→ **Stored data entries**
=====

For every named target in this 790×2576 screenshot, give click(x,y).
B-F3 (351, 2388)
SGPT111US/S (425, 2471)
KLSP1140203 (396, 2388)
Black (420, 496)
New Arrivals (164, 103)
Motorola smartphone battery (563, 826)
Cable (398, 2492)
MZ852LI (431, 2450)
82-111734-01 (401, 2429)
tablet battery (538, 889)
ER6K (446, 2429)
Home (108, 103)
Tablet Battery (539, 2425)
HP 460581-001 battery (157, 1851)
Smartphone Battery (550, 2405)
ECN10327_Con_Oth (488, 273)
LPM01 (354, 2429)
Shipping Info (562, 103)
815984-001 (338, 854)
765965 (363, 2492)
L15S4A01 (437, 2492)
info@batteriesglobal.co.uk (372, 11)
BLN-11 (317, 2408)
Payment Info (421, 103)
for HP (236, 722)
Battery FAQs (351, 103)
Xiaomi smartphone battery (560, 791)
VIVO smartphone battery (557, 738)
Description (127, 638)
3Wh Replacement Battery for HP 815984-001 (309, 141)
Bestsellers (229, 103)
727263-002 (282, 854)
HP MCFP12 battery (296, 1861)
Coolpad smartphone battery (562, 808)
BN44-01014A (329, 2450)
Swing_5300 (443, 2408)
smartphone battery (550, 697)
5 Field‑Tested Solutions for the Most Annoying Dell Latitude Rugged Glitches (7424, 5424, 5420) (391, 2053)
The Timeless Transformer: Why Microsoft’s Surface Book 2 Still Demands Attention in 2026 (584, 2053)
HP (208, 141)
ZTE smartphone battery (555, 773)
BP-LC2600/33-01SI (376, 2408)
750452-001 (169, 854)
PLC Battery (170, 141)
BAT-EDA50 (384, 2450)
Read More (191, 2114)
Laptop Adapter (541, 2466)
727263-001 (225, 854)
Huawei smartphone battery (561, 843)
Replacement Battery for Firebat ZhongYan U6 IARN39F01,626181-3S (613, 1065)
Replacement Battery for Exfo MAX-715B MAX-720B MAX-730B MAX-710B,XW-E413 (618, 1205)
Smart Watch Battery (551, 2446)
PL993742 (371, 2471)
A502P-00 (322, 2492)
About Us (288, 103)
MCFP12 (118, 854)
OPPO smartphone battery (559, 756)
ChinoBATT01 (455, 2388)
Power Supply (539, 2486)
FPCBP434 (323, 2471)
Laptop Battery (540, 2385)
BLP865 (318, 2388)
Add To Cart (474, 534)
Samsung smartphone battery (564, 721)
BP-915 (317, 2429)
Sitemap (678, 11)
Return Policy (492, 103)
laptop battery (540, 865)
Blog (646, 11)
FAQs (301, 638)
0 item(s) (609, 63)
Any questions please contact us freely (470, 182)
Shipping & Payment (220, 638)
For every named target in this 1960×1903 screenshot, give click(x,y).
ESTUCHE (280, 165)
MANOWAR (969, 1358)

=====

→ **WHAT IS REQUIRED**
Please return exactly the lines from the opening line of the data above through the line with "VIVO smartphone battery (557, 738)", both included and nothing else.

→ **TASK OUTPUT**
For every named target in this 790×2576 screenshot, give click(x,y).
B-F3 (351, 2388)
SGPT111US/S (425, 2471)
KLSP1140203 (396, 2388)
Black (420, 496)
New Arrivals (164, 103)
Motorola smartphone battery (563, 826)
Cable (398, 2492)
MZ852LI (431, 2450)
82-111734-01 (401, 2429)
tablet battery (538, 889)
ER6K (446, 2429)
Home (108, 103)
Tablet Battery (539, 2425)
HP 460581-001 battery (157, 1851)
Smartphone Battery (550, 2405)
ECN10327_Con_Oth (488, 273)
LPM01 (354, 2429)
Shipping Info (562, 103)
815984-001 (338, 854)
765965 (363, 2492)
L15S4A01 (437, 2492)
info@batteriesglobal.co.uk (372, 11)
BLN-11 (317, 2408)
Payment Info (421, 103)
for HP (236, 722)
Battery FAQs (351, 103)
Xiaomi smartphone battery (560, 791)
VIVO smartphone battery (557, 738)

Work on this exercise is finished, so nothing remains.